Geschiedenis Muziek

ontdekkingsreisje door de klassieke muziekgeschiedenis met informatie, videos,, flipboekjes & heel veel Spotify muziek

Blog

Instrumenten en instrumentale muziek middeleeuwen

Middeleeuwse dansen werden niet alleen met zang, maar ook met instrumenten begeleid. Zo zijn er (zowel in Engeland als op het vasteland) voorbeelden bewaard gebleven van de estampie, een vorm van instrumentale dansmuziek.

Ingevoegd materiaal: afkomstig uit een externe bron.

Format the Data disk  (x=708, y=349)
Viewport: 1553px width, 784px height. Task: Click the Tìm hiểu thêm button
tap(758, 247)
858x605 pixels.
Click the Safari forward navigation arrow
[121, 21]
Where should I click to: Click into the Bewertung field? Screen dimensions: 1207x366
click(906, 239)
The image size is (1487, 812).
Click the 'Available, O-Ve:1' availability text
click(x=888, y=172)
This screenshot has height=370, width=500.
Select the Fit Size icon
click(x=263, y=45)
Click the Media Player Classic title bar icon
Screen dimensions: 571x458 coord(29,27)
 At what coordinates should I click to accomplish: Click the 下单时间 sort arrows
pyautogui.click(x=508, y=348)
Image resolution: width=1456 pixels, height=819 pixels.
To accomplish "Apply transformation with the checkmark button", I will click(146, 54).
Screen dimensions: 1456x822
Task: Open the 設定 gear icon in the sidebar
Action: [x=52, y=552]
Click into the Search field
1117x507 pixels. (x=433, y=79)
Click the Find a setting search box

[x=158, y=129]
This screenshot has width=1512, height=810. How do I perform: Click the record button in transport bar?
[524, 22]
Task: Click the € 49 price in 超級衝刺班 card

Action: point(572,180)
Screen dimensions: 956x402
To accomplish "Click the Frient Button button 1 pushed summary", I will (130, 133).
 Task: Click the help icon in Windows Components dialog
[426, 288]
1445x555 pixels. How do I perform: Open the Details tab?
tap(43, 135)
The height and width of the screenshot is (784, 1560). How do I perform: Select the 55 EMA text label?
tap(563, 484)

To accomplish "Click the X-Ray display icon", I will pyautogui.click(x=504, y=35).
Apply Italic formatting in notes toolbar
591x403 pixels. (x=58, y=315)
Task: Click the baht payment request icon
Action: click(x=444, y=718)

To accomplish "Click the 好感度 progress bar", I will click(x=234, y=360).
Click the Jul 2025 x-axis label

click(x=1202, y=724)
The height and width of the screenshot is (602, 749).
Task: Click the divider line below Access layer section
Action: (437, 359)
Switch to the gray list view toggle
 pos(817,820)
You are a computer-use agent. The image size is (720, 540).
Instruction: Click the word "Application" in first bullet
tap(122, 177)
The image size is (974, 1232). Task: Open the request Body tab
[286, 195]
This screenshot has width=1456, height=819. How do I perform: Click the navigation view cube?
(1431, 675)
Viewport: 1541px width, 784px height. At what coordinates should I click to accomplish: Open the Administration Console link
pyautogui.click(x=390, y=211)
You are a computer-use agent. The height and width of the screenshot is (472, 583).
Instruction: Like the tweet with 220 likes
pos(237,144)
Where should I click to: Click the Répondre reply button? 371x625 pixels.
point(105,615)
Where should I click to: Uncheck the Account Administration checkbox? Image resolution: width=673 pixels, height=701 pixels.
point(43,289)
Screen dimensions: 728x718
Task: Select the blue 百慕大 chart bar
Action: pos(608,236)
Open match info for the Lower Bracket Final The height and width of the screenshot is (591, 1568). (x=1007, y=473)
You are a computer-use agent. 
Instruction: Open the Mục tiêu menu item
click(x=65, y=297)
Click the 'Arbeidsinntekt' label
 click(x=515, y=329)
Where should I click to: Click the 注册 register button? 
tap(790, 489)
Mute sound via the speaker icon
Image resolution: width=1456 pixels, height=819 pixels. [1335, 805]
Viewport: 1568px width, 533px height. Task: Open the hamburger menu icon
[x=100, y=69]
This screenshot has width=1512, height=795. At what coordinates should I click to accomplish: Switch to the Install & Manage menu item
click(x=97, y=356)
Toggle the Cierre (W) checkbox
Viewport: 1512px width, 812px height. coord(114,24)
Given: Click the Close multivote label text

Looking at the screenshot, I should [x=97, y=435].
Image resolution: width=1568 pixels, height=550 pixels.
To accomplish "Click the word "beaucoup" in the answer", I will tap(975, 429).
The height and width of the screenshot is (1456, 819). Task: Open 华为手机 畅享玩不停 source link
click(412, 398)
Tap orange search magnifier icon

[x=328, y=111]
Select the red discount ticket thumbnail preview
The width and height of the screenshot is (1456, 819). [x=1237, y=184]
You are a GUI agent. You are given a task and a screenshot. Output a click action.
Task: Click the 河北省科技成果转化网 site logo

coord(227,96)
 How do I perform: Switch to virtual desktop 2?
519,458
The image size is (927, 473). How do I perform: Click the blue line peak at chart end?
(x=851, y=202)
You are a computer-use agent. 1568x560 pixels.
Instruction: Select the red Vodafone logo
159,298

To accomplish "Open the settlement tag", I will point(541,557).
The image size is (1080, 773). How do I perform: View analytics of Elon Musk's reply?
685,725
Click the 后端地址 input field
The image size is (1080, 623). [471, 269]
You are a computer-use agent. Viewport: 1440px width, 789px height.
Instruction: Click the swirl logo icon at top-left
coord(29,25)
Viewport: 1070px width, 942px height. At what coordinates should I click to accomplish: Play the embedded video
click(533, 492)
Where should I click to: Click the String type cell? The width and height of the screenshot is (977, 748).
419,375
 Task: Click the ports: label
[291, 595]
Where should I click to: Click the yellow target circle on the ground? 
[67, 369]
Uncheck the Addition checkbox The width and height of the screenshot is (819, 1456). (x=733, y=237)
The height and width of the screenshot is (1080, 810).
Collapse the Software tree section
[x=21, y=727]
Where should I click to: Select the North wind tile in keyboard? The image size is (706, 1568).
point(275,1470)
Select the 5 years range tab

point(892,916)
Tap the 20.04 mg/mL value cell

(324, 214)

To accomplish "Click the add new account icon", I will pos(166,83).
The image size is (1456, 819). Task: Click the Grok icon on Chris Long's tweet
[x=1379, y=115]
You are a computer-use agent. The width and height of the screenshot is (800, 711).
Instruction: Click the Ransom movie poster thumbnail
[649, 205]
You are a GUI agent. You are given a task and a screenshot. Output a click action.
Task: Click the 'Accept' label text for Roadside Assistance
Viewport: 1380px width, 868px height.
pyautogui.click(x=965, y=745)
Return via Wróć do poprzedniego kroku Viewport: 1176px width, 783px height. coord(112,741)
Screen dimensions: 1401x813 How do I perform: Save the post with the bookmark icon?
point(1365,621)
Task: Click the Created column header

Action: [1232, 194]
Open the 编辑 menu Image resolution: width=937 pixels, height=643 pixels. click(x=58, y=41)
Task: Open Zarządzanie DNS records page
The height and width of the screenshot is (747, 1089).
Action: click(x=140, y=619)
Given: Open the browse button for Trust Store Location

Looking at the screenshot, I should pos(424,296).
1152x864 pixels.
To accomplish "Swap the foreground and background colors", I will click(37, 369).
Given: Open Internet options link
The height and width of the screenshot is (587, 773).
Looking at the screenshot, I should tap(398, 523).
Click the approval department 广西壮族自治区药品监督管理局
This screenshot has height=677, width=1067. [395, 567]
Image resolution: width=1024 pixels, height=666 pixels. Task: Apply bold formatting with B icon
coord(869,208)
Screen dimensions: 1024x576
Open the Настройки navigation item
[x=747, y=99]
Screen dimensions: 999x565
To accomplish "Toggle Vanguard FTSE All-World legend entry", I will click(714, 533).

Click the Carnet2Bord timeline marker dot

Er bestaan zowel monofone als polyfone estampies, en beide types hebben een verdeling in een aantal secties (puncta of partes). Elke sectie werd op een met de sequentia vergelijkbare manier herhaald. Werd zo’n pars voor de eerste keer gespeeld, dan kwam aan het slot een zogenaamde ‘open’ (ouvert) ofwel onvolledige cadens; de herhaling eindigde met een ‘gesloten’ [clos) ofwel volle cadens. Het was gebruikelijk om in de hele estampie steeds dezelfde gesloten en open cadens te gebruiken, en ook de passages die direct aan de cadensen vooraf gingen waren telkens dezelfde. De istanpite uit een 14e-eeuws Italiaans manuscript, die een iets complexere variant van dezelfde vorm laten zien, zijn afgeleid van de Franse estampies.

De estampies zijn de vroegst bekende voorbeelden van een instrumentaal repertoire dat ongetwijfeld teruggaat tot ver vóór de dertiende eeuw. Het is weliswaar onwaarschijnlijk dat er in de vroege middeleeuwen instrumentale muziek bestond die niets met zang en dans te maken had, maar de gedachte dat muziek uit die tijd uitsluitend vocaal was, is beslist onjuist.

De Romeinse lier bleef tot in de middeleeuwen in gebruik, maar het oudste typisch middeleeuwse instrument is de harp, die vanuit Ierland en Groot-Brittannië naar het vasteland van Europa is gekomen. Het belangrijkste strijkinstrument uit die tijd was de vielle of vedel, die vele verschillende namen had en bestond in een grote verscheidenheid aan vormen en formaten. Dit prototype is dc voorloper van zowel de viola uit de renaissance als de moderne viool. De dertiende-eeuwse vedel had vijf snaren, waaronder doorgaans een bourdonsnaar.

Dit is het instrument waarmee jongleurs meestal worden afgebeeld en waarmee ze waarschijnlijk hun zang en voordracht begeleidden. Een ander snaarinstrument was het organistrum, volgens een beschrijving uit de tiende eeuw een soort vielle met drie (later meer) snaren, die tegelijk werden aangestreken door een draaiend wiel dat met behulp van een slinger in beweging werd gebracht. Voor het indrukken van de snaren werden niet de vingers maar een aantal staafjes (draaitangenten) gebruikt. In de vroege middeleeuwen was dit waarschijnlijk een groot instrument dat door twee mensen werd bespeeld en bij kerkdiensten werd gebruikt. Na de dertiende eeuw ontstond er een handzamer formaat, waaruit zich de latere draailier ontwikkelde.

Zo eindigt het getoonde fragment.